* _Exercise objective_:
Nothing in the data may change. Copy all of it exactly.
**** Data for the task
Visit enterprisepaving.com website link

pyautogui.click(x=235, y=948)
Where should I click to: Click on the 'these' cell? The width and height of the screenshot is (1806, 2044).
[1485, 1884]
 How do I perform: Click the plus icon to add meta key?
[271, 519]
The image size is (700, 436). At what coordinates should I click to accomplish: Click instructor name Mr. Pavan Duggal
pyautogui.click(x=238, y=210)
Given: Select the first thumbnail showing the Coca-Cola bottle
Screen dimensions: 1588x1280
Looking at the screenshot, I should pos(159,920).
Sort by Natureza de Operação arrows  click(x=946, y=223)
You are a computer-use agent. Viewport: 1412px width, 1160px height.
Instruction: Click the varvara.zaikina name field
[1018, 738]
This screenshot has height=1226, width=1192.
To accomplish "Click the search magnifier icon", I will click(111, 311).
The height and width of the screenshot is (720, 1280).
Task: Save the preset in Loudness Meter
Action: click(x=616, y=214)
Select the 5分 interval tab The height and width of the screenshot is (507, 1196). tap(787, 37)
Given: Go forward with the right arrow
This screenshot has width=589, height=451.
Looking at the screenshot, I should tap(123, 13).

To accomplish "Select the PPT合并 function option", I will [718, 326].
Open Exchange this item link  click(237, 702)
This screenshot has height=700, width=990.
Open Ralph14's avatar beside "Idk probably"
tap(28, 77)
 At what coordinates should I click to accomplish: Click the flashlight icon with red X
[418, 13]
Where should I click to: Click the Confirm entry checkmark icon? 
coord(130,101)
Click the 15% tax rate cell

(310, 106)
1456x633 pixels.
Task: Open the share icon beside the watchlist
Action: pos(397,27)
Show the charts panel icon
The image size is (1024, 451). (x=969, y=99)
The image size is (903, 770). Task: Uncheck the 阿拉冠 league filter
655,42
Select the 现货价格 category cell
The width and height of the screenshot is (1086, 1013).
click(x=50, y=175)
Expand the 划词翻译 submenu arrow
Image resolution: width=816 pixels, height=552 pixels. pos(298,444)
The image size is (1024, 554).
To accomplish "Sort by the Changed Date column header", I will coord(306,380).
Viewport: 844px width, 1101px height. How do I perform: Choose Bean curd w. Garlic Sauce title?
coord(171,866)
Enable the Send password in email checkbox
********
* _Completed exercise_:
Visit enterprisepaving.com website link

pyautogui.click(x=235, y=948)
Where should I click to: Click on the 'these' cell? The width and height of the screenshot is (1806, 2044).
[1485, 1884]
 How do I perform: Click the plus icon to add meta key?
[271, 519]
The image size is (700, 436). At what coordinates should I click to accomplish: Click instructor name Mr. Pavan Duggal
pyautogui.click(x=238, y=210)
Given: Select the first thumbnail showing the Coca-Cola bottle
Screen dimensions: 1588x1280
Looking at the screenshot, I should pos(159,920).
Sort by Natureza de Operação arrows  click(x=946, y=223)
You are a computer-use agent. Viewport: 1412px width, 1160px height.
Instruction: Click the varvara.zaikina name field
[1018, 738]
This screenshot has height=1226, width=1192.
To accomplish "Click the search magnifier icon", I will click(111, 311).
The height and width of the screenshot is (720, 1280).
Task: Save the preset in Loudness Meter
Action: click(x=616, y=214)
Select the 5分 interval tab The height and width of the screenshot is (507, 1196). tap(787, 37)
Given: Go forward with the right arrow
This screenshot has width=589, height=451.
Looking at the screenshot, I should tap(123, 13).

To accomplish "Select the PPT合并 function option", I will [718, 326].
Open Exchange this item link  click(237, 702)
This screenshot has height=700, width=990.
Open Ralph14's avatar beside "Idk probably"
tap(28, 77)
 At what coordinates should I click to accomplish: Click the flashlight icon with red X
[418, 13]
Where should I click to: Click the Confirm entry checkmark icon? 
coord(130,101)
Click the 15% tax rate cell

(310, 106)
1456x633 pixels.
Task: Open the share icon beside the watchlist
Action: pos(397,27)
Show the charts panel icon
The image size is (1024, 451). (x=969, y=99)
The image size is (903, 770). Task: Uncheck the 阿拉冠 league filter
655,42
Select the 现货价格 category cell
The width and height of the screenshot is (1086, 1013).
click(x=50, y=175)
Expand the 划词翻译 submenu arrow
Image resolution: width=816 pixels, height=552 pixels. pos(298,444)
The image size is (1024, 554).
To accomplish "Sort by the Changed Date column header", I will coord(306,380).
Viewport: 844px width, 1101px height. How do I perform: Choose Bean curd w. Garlic Sauce title?
coord(171,866)
Enable the Send password in email checkbox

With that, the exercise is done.